Познакомились мы с ним за ужином в ресторане, где он работал официантом. Я видел, что вызываю у него любопытство (русские здесь редкость), а потому заговорил с ним первым. Он быстро и с удовольствием отвечал, а когда я стал расплачиваться и хотел оставить ему чаевые, он отрицательно мотнул головой, отказываясь, и сказал, что если я вдруг захочу закончить нашу беседу, то после смены он придёт пить чай вооон в тот ресторан, на открытую веранду на втором этаже. Грешно было не воспользоваться таким предложением. И я, конечно, пришёл. Имам уже был там, за столиком, и, увидев меня, ещё издали приглашающе помахал рукою. Я подошёл, ещё раз поздоровался с ним, и он, встав со своего места, по-европейски пожал мне руку.
Пока я делал заказ, а потом ждал официанта с кофе, смог внимательнее рассмотреть своего нового знакомого. Он был невысок ростом, худ, почти аскетичен. Смуглая кожа плотно обтягивала его шею и лицо, главным украшением которого были, бесспорно, большие арабские глаза с чуть приспущенными внешними уголками. Они лучились и сияли на лице постоянно, а когда он улыбался, обнажая крупные ровные зубы, свет глаз становился почти нестерпимым. Большой нос и широкий рот ещё более подчёркивали красоту взора. Но глаза эти были не томными, не женскими - настоящие мужские глаза. Наверное, именно мужчин такого типа женщины называют «мачо».
Имам, как мне казалось, не наблюдал за мною, а, попивая свой традиционный зелёный чай, смотрел через балконную балюстраду на площадь, наполнявшуюся жизнью с каждой минутой.
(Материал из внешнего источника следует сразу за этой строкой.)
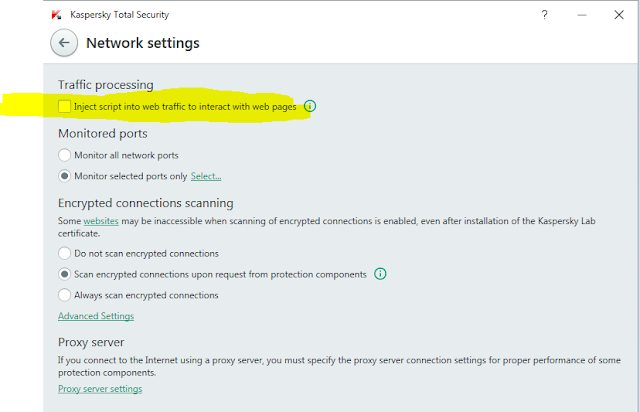Click the websites link
Image resolution: width=640 pixels, height=412 pixels.
pyautogui.click(x=100, y=219)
Именно поэтому вопрос его, заданный всё так же, не глядя в мою сторону, был несколько неожиданным:
- Почему ты так внимательно меня рассматриваешь? Хочешь запомнить, какими бывают берберы, чтобы потом написать это в одном из своих рассказов?
Я ещё днём в ресторане, на его вопрос, как я зарабатываю на жизнь в России, сказал, что преподаю и немного пишу. Это последнее обстоятельство его более всего и заинтересовало. Бровь круто взлетела над искрящимся глазом, и он спросил:
- Как ваш Пушкин?
Мне польстило такое сравнение, хотел сострить, сказав, что даже лучше, но Имам был столь искренен, что я почему-то смутился и в ответ что-то невнятное промямлил на своём далеко не безупречном английском.
- А ты знаешь, что ваш поэт был нашим близким родственником? Его предок был абиссинцем. А абиссинцы – дальняя, захудалая ветвь берберов.
Мелькнула снобистская мысль, что для официанта-бербера он неплохо образован. Но я ведь совершенно не знал этого человека. А потому решил начать знакомиться с ним.
- Скажи, Имам, а откуда ты знаешь о нашем Пушкине?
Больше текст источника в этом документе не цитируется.